Post

Deploying Voice Agents to Production

These are my notes on the session about deploying voice agents to production of the Voice Agents Course.

TLDR:

  • Use a voice AI provider for simple, scalable deployment for production.
  • Use a single VM or your homelab for demos.

Differences between voice agents and traditional apps:

  • are mostly in the transport
  • persistent connnection (minutes)
  • bidirectional streaming
  • stateful sessions

Voice agents in production need:

  • A http service for
    • API endpoints,
    • a website, and
    • webhooks,
    • spawning bots.
  • A media transport layer or service:
    • WebRTC based for client-to-server (udp), or
    • websocket based for server-to-server (tcp).
  • Bots (udp or tcp, connect to media transport layer)

Bots:

  • Are instances of the agents.
  • Can be written in Python with PipeCat.
  • Use STT, LLM, and TTS providers, which also are the main cost and latency drivers.
  • Usually come packaged with small models, eg. for voice activity detection (VAD)
  • Each spawned bot serves one session and needs allocated resources during the whole session:
    • 0,5 vCPU
    • 1 GB RAM
    • 40kbps for WebRTC audio (in 30-60 kbps range)
    • video requires more CPU (eg. 1 vCPU), and bandwidth
  • Need to be quickly available. Target time-to-first-word:
    • 2-3 secs (web),
    • 3-5 secs (phone)

Ways to solve the “fast start challenge”:

  • percentage-based warm pool
  • fast startup times (caching, pre-loading)
  • proactive/predictive scheduling
  • fallbacks from reactive world (eg.

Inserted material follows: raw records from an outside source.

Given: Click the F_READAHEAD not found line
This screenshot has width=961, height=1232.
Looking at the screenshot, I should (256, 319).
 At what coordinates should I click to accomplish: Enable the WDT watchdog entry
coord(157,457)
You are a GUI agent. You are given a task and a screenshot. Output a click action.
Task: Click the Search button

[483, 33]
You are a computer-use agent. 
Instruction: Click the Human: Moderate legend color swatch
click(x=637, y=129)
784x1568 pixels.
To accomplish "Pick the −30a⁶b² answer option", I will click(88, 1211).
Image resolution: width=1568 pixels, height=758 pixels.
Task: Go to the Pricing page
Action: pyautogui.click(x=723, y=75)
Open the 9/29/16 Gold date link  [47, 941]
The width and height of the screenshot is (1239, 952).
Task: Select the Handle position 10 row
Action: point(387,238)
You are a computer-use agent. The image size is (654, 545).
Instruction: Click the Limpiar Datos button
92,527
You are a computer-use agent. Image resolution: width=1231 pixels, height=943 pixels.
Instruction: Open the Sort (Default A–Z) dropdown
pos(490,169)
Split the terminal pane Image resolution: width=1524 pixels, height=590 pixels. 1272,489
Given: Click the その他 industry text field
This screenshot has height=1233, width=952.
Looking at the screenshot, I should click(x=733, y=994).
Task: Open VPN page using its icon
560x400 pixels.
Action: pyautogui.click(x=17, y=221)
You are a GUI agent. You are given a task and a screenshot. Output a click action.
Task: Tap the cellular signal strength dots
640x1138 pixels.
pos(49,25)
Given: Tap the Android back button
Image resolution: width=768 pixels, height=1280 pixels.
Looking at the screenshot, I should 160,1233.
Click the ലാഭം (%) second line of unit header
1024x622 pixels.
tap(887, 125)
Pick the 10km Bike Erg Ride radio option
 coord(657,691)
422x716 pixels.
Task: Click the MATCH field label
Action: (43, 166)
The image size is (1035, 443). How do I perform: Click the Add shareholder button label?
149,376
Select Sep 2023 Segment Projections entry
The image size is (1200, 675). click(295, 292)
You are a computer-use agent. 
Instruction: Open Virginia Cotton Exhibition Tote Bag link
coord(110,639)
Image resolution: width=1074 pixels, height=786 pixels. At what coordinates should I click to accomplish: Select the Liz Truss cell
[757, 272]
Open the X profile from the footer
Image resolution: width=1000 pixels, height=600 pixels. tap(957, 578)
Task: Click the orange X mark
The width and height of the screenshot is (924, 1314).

UX based solutions, not just silent fails)

Infra providers:

  • need to support tcp and udp
  • voice ai providers are easiest (Pipecat Cloud, Daily, Vapi, Layercode)
  • Fly.io (and potentially other container platforms) are good if they support udp (Fly does)
  • ML focused provides are good for converged bots with larger models included (gpu clouds)
  • hyperscalers are flexible but complex
  • BTW: CloudRun does not support udp
  • demos can run on single VMs or even be served from a home lab
  • by serving everything converged, time-to-first word can get down to 500ms
  • otherwise 800-1000 ms is good enough and achievable
  • proximity to users matters (Daily plans global regions for PipeCat cloud, currently only us-west)
  • conn between servers can be implemented with WebSockets

After the session I have looked at the PipeCat examples and realized it should be easy enough to run a basic voice agent with PipeCat’s SmallWebRTCTransport on a virtual server hosted in Europe and then switch the transport and deploy it to production on PipeCat Cloud.

I will probably try that to see if the US based PipeCat cloud is fast enough for users in Europe and how much of a difference the longer network round trip time makes.

This post is licensed under CC BY 4.0 by the author.